■ **Aim of the task**
Leave out the pictures, and copy exactly the lines from the line with "Task: Click the orange 検索 button" through the last line of the data below.
Start of Supplied material
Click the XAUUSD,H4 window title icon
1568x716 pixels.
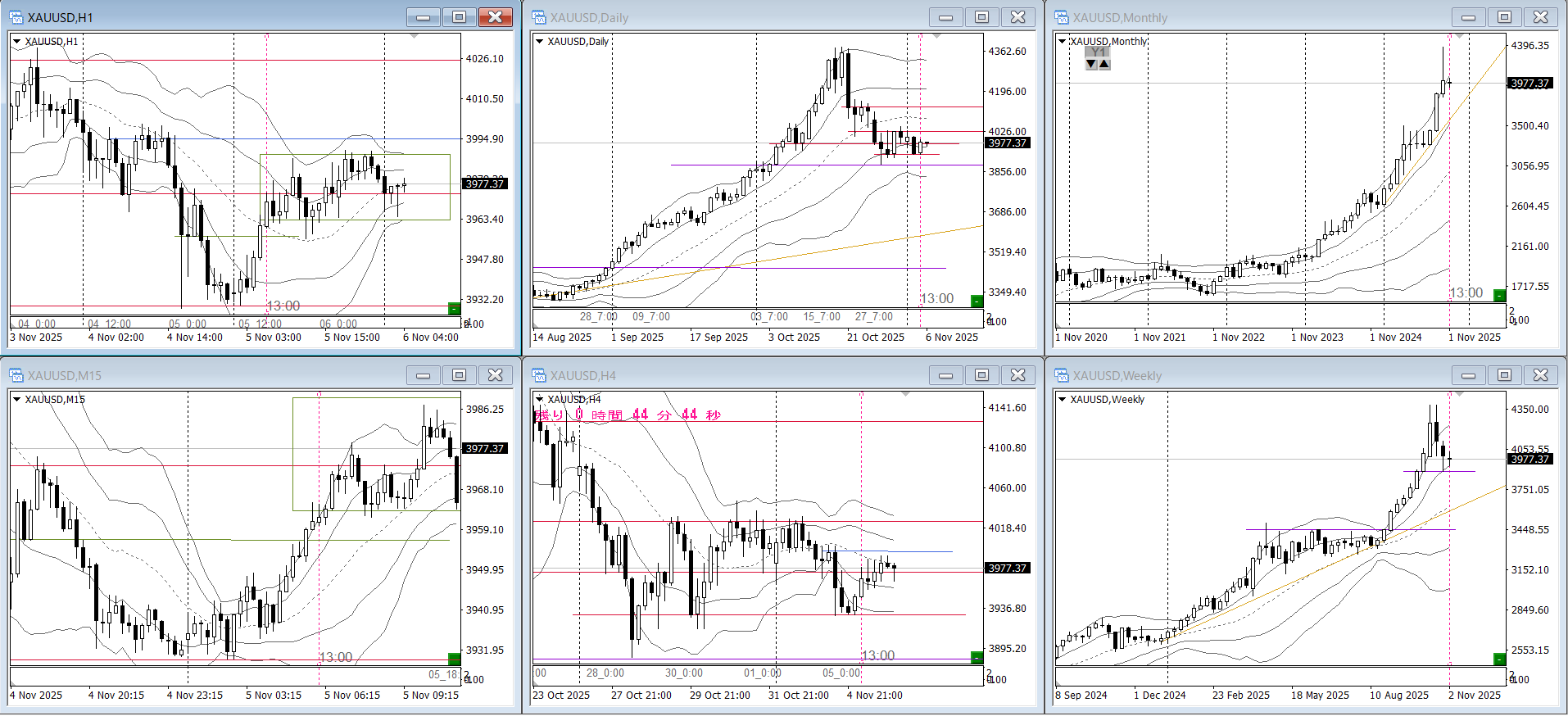tap(539, 375)
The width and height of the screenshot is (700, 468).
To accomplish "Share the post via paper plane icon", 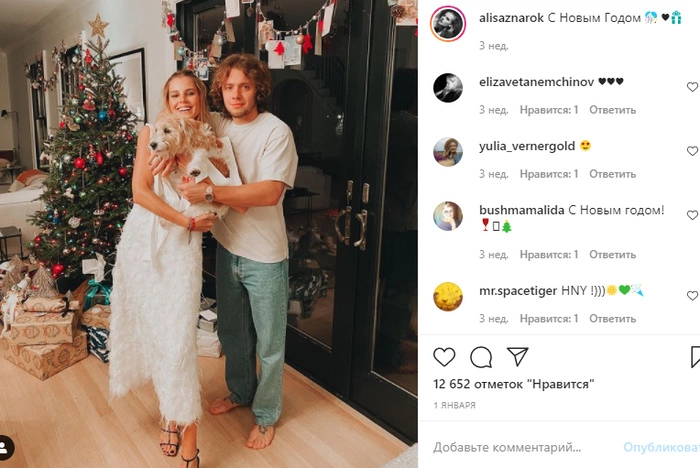I will tap(518, 356).
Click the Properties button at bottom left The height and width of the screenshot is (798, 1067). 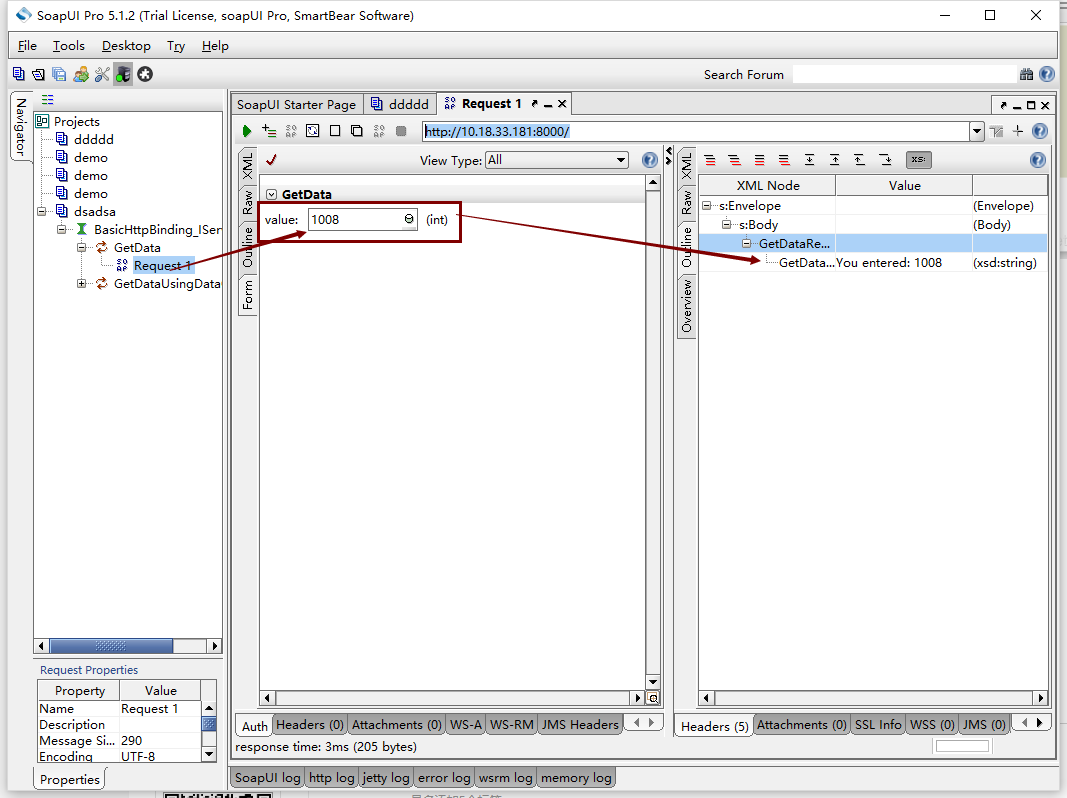click(68, 777)
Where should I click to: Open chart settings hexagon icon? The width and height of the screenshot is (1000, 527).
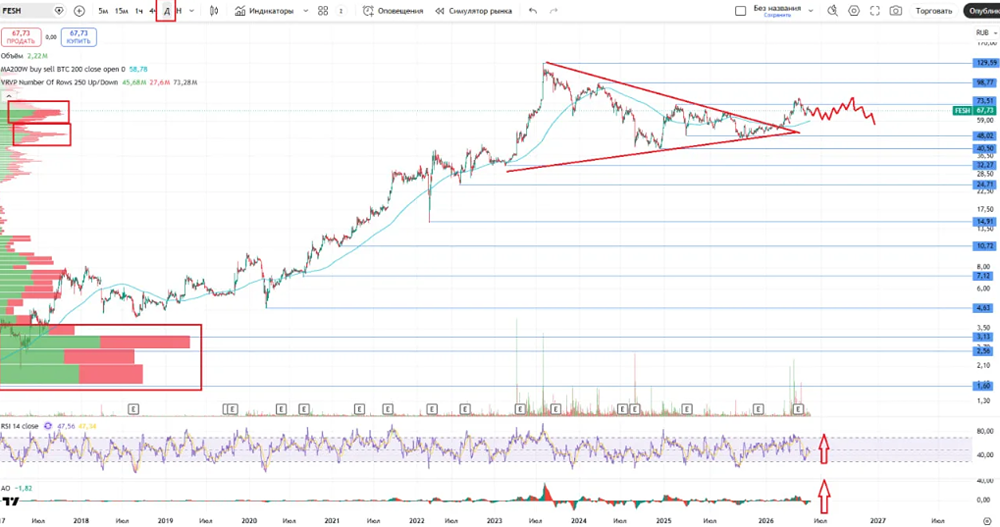[x=854, y=11]
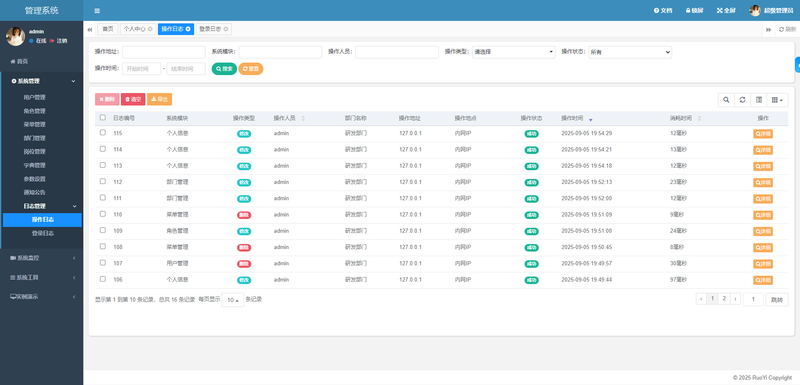Click the 导出 export button
The image size is (800, 385).
(159, 99)
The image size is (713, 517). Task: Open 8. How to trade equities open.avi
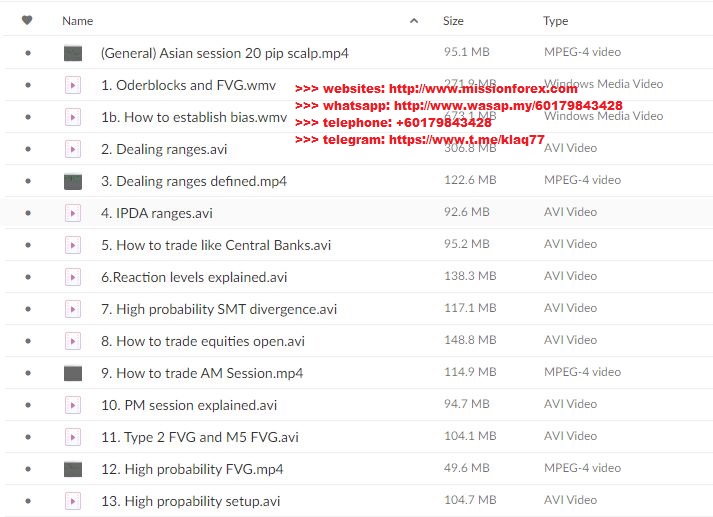point(203,341)
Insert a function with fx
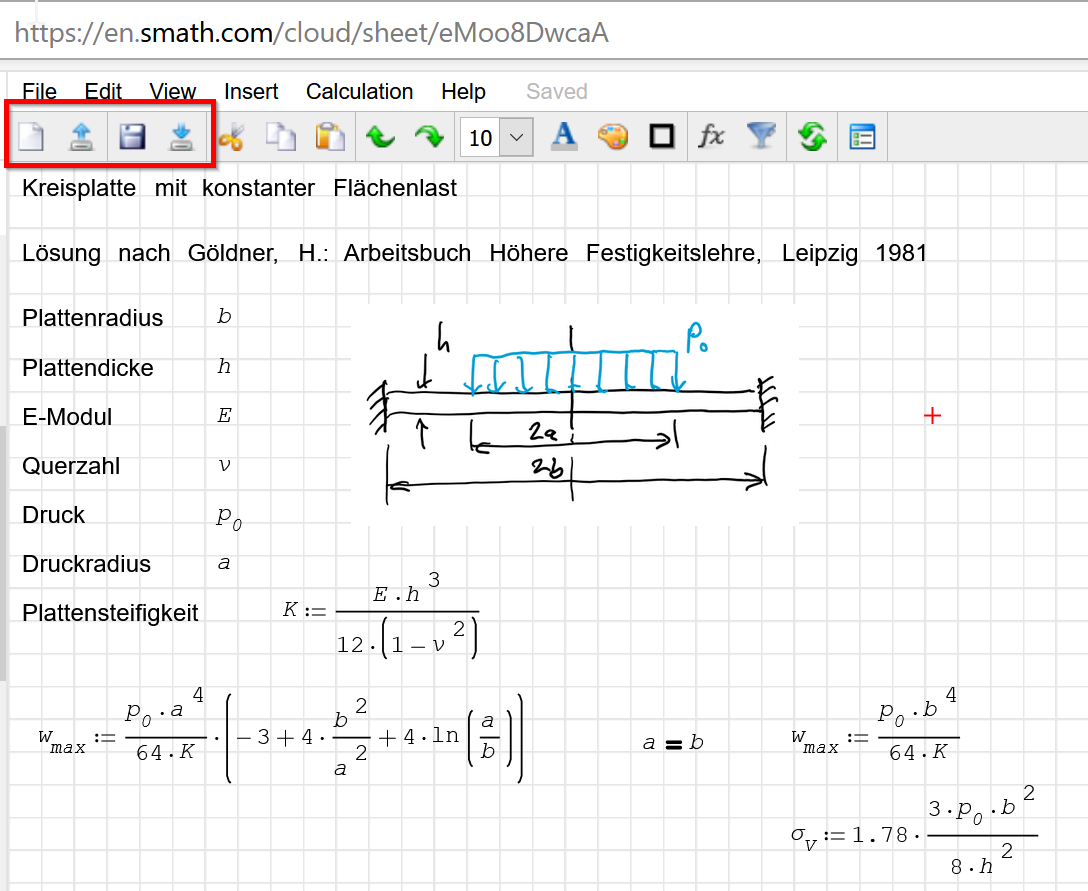This screenshot has height=891, width=1088. (711, 137)
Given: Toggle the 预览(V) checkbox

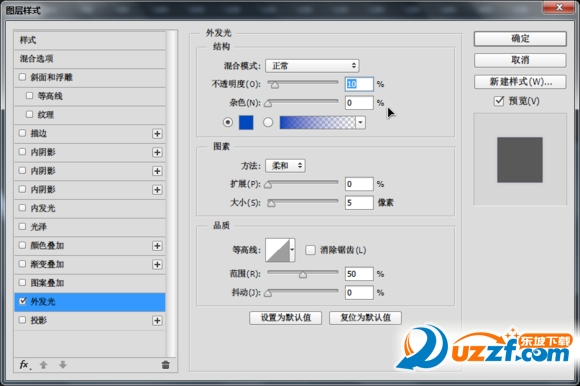Looking at the screenshot, I should click(x=499, y=101).
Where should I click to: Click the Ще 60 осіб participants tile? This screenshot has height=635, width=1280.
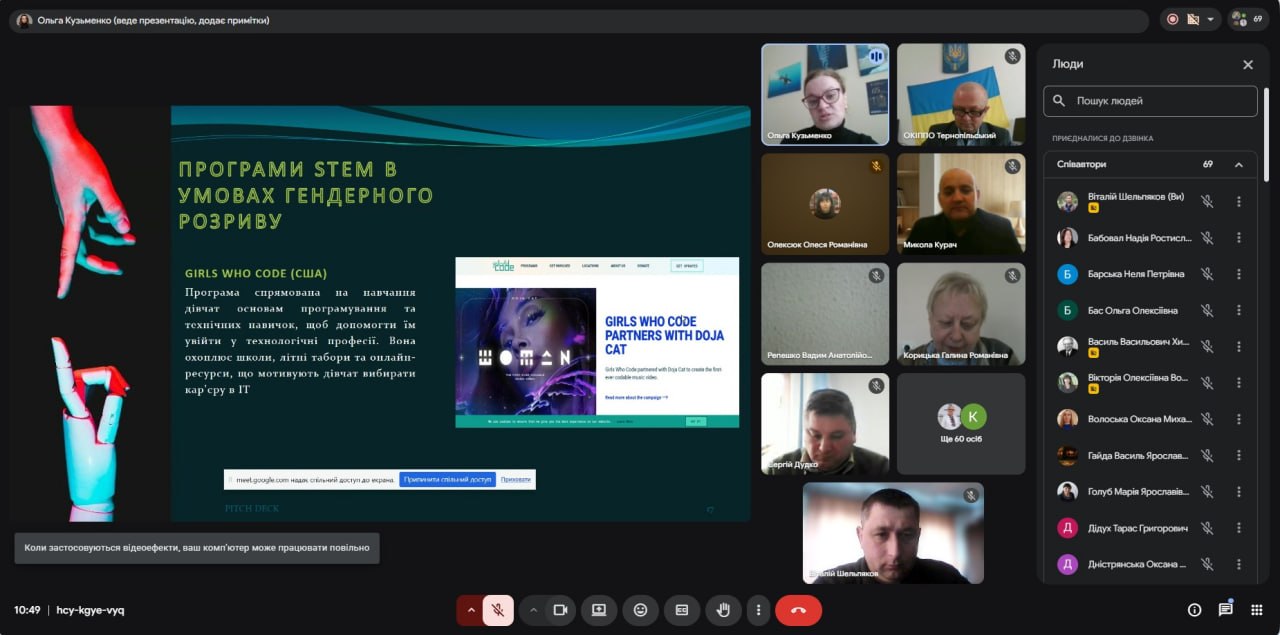[961, 424]
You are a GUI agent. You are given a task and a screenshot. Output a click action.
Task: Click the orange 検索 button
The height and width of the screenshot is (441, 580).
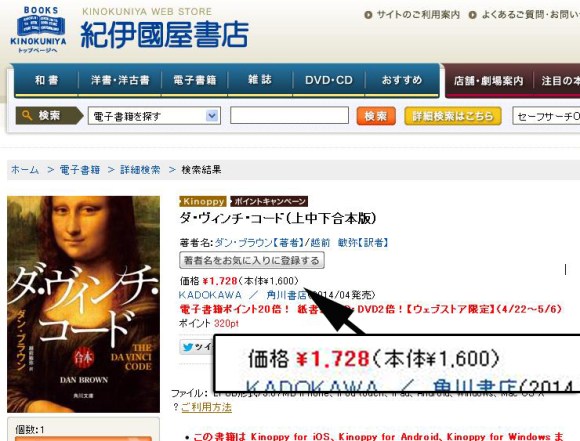tap(376, 116)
End of Supplied material
■ **Answer to this problem**
Task: Click the orange 検索 button
The height and width of the screenshot is (441, 580).
tap(376, 116)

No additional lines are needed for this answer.